Seria o fim da história, pois ela mostra agora, "em compensação", um IGP menor, a favorecer consumidores de serviços públicos e devedores? Não seria o caso de deixar que continuasse a ser usado como no passado?

Não, ao contrário, o momento é particularmente oportuno para abandonar definitivamente o IGP como indexador de dívidas e de contratos na esfera do setor público. O problema do uso desse índice é de natureza conceitual. Desta decorrem riscos decorrentes de instabilidade do índice, ligada à taxa de câmbio, que continuarão existindo e muito maiores no caso do IGP do que do IPCA. Num sistema de preços, tanto quanto o valor absoluto deles interessa a sua estabilidade, pois as oscilações causam problemas de gestão para quem sofre com elas, dificultando a formulação de orçamentos, a avaliação de resultados e o planejamento de ações futuras.

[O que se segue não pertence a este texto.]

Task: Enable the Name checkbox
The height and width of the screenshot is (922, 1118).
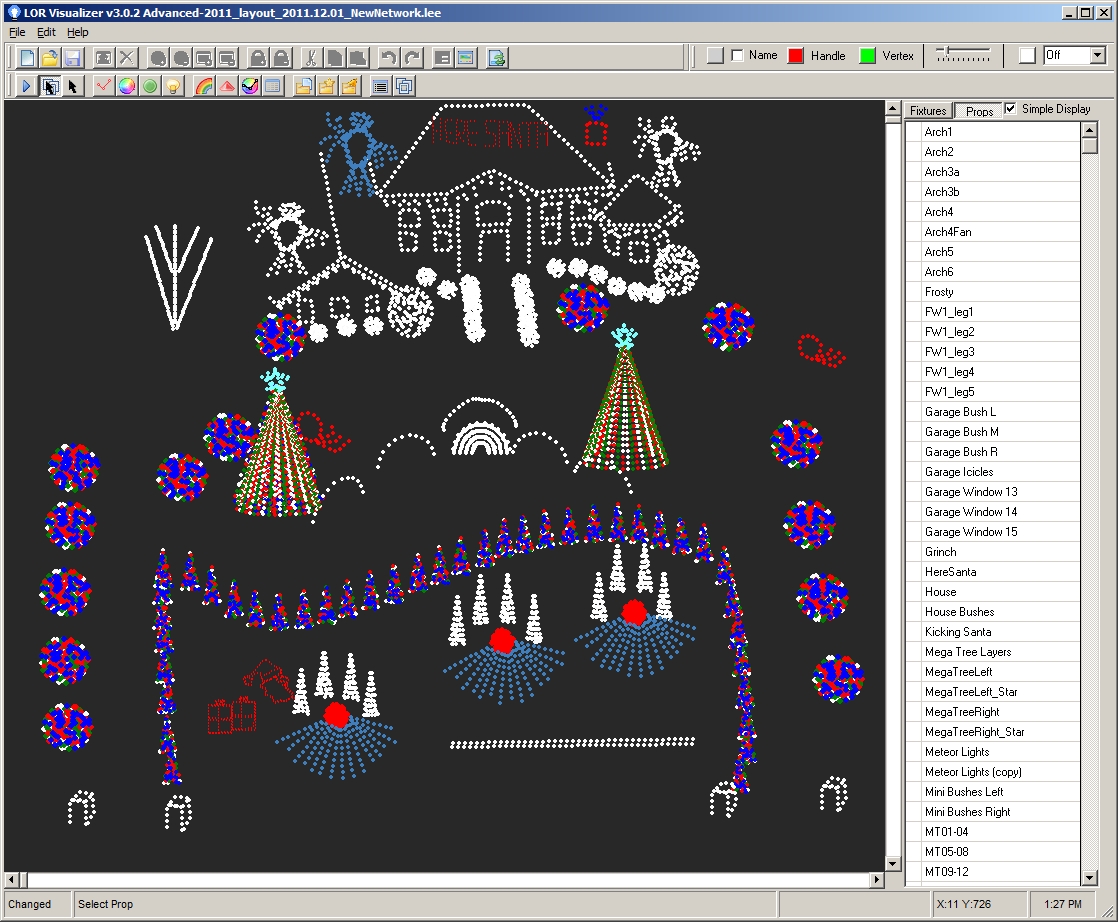Action: tap(738, 56)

E mais: o momento é particularmente adequado porque agora os poderosos perdem com variações menores e mesmo negativas do IGP. Portanto, estão mais propensos a mudanças de índices. Assim, é melhor aproveitar o momento para acertar as contas, ao menos com relação ao futuro. Do passado ficam enormes prejuízos e grandes lições que não podem ser ignoradas.